This… was part Groundhog Day, part Hangover, and pretty much all stupid. So if you like that kind of thing…
Andy Samberg stars as Nyles, a man who has been living the same day repeatedly for longer than he can remember. That day includes the wedding of his girlfriend’s bf Tala, an event Nyles isn’t terribly interested in, maybe because (as BNL says) it’s all be done before, or maybe he wouldn’t have been keen even if it was the first and only time. Hard to tell.
When Tala’s older sister Sarah (Cristin Milioti) gets stuck in the time loop with him, however, Nyles must show her the ropes of existing within it. Then they hang out and goof around. Then they fall in love. Then she learns quantum physics to try and extricate them.
That’s… that’s pretty much the story. There are minor subplots, but they hold little to no weight.
The screenplay is bland and leans heavily on sex “humor.” That is, I assume it’s meant to be funny, but it was mostly trite. The characters lacked depth as well. We have the man-child, stuck in life both literally and figuratively; the ditzy, vain, cheating girlfriend, complete with trashy name Misty*, who declares that no one ever breaks up with her; and a would-be Janeane Garofalo character in the form of Sarah—disillusioned, no longer putting in an effort and wishing people wouldn’t expect things of her. There are odd attempts at something nearing philosophy (i.e., “meaning of life” stuff), but it falls flat amid the pedantic path of the plot itself, which fails to do more than skim over anything that might actually be interesting in favor of hitting all the color-by-number story beats.
Bottom line: aside from one or two cute moments, this movie doesn’t hold much for viewers who want anything more than empty calories. Despite the quantum physics, which is glossed at best, the loop doesn’t ever really get explained. For anyone watching this movie, brain rot sets in from the get-go. Samberg and Milioti, who have genuine chemistry, deserve a better script.
*Apologies to anyone actually named Misty; this is more about the connotations carried by certain names in pop culture than real people who carry the names themselves.

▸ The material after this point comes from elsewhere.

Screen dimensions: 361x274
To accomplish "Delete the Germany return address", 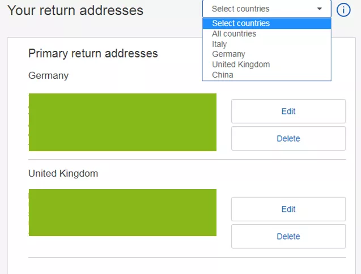I will click(x=288, y=138).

Speaking of, who names one child Sarah and another Tala? Like, those are two very different kinds of names, I feel? Whenever I meet people with multiple children, I feel like there’s a cohesiveness to the kids’ names. Parents think about these things, how the names will sound together, whether they “fit.” This is a minor point, I know but, as a writer, stuff like this really bothers me.